The next president He will only govern until May 2025when the current mandate of conservative Guillermo Lasso should end, who dissolved Congress and called early elections to avoid a political trial that threatened to remove him after accusing him of an alleged case of corruption that the president categorically denies.

Cornered by the majority opposition in Parliament, Lasso resorted in May to the constitutional mechanism known as “crossed death,” which will force him to leave power practically halfway through his term. Both the Legislative and the Executive that he assumes after these elections – there is no confirmed date, but it will be at the beginning of December – will only complete the mandate that was left unfinished.

González, 45, a Citizen Revolution candidate and political goddaughter of former populist president Rafael Correa, was the winner of the first round on August 20, with 33.61% of the votes, when there were eight candidates. Her running mate is Andrés Arauz, who faced Lasso in the 2021 elections and was defeated in the runoff.


Ballotage Candidates in Ecuador

In second place was Noboa, heir to a fortune amassed by his father, Alvaro Noboa, a banana businessman who is among the richest men in the country and failed in five attempts to become president. The National Democratic Action (ADN) candidate obtained 23.47% of the votes and surprised politicians and ordinary citizens because he was not among the favorites.

It was thanks to the support of right-wing forces, although he defines himself as center-left and tries to shake off his family heritage a little. But his family was precisely the main support of his campaign, since he does not have a party apparatus like González. His running mate is also a woman, Verónica Abad, a 46-year-old businesswoman who shows herself as a “classic conservative” defender of family, life and property.

Open end

The forecasts are now uncertain. Victory in the first round does not assure González the presidency. Several analysts here point out that, just as there are a “hard vote” from Correismthe faithful followers of the former president, there are also a large portion of “anticorreístas” that they would vote for any candidate who faced her.

“Just as it was known before the first round that Luisa González would obtain around a third of the votes, that figure also seems to be a ceiling,” he explained to Clarion the political analyst Santiago Basabe. His gaze coincides with that of several observers and journalists here.

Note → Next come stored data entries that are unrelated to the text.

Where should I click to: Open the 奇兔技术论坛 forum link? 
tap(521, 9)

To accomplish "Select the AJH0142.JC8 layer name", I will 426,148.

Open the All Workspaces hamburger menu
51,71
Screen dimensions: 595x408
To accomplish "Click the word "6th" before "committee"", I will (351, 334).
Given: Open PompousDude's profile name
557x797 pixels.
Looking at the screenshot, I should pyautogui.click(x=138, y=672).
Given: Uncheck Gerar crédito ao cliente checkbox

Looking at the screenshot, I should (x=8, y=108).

But González showed great effort in the runoff campaign for change his image and separate himself from his political godfatherwhich garners as many detractors as admirers.

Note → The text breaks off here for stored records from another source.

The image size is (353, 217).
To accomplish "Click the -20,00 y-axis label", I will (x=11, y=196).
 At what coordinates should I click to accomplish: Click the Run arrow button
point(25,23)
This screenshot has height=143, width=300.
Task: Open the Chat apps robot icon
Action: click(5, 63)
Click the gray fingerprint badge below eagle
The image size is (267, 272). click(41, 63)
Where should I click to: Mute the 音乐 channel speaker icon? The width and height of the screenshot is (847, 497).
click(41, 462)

Candidate Daniel Noboa at his campaign close, on Thursday in the province of Santa Elena, Ecuador.  Photo: EFECandidate Daniel Noboa at his campaign close, on Thursday in the province of Santa Elena, Ecuador. Photo: EFE

In the first round, the lawyer, former legislator and former second-line official of the Correa Executive – who governed from 2007 to 2017 – relied on the motto “for the resurgence of the country”, and repeated the formula “we already did it, We will do it again,” as a way of showing his party’s experience in management.

Now, however, as an electoral slogan it bets “for the good of all” and calls for a “change” to leave behind the liberal governments of recent years. The candidate talks about the need for reconciliation and how her experience in the Correa government can be useful in the 17 months of government that the winner will have.

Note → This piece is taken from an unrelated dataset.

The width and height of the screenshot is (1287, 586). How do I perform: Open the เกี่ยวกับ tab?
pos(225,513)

Noboa was the electoral surprise. Almost unknown in politics, except for the position of deputy in the dissolved Assembly, he rose in silence until he entered the runoff with a tough-on-crime speech, when the country was shocked by the murder of Fernando Villavicencio, one of the presidential candidates in the first round, who was gunned down by hitmen after an electoral event in Quito ten days before that election.

Unlike his rival, Noboa does not have a partisan apparatus to promote his candidacy. Thus, the candidate chose to lean unreservedly on his wife, the young “influencer” Lavinia Valbonesi, and his mother, who has been accompanying him for months on his tours throughout the country bringing help to the most needy populations, especially large boxes. of oats from a globally recognized brand of which his father owns the franchise in Ecuador.